Io sono stato la prima di alcune volte in Afganistan nel gennaio-febbraio 1979, pochi giorni dopo l’arrivo di Khomeini in Iran e dieci mesi prima dell’invasione sovietica. Non sono affatto uno specialista di geopolitica dell’Asia centrale, né uno studioso delle culture tribali Pashtun o Azhara, ma da viaggiatore, magari solo un po’ più curioso, ho cercato di capire (senza giudicare) quel tipo di cultura, peraltro molto più complessa di quanto si possa pensare.
Ebbene nel tempo ho avuto modo di sentire parlare dell’Afghanistan, da taluni grandi sacerdoti di geopolitica, in particolare modo statunitensi, in modo spesso superficiale o completamente errato. E questo anche da analisti militari. Senza voler (poter) coinvolgere gli iraniani da una parte e responsabilizzare in modo più serio e radicale i pachistani dall’altra.

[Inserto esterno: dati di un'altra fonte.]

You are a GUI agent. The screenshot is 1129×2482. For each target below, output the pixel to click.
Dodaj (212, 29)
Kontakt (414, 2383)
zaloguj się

Invece, temo, si siano spese risorse ingenti e prima di tutto vite umane, senza un piano omogeneo o finto tale, come – purtroppo – la maggior parte delle crisi internazionali. E allora se quanto vediamo dai nostri comodi divani può aiutare a capire qualcosa, sappiate che la prossima puntata della tragedia non voluta capire sarà il Libano con effetti deflagranti per l’intero Medio oriente e per noi europei, molto più di quanto ci è costato e ancora ci costerà il fallimento afghano.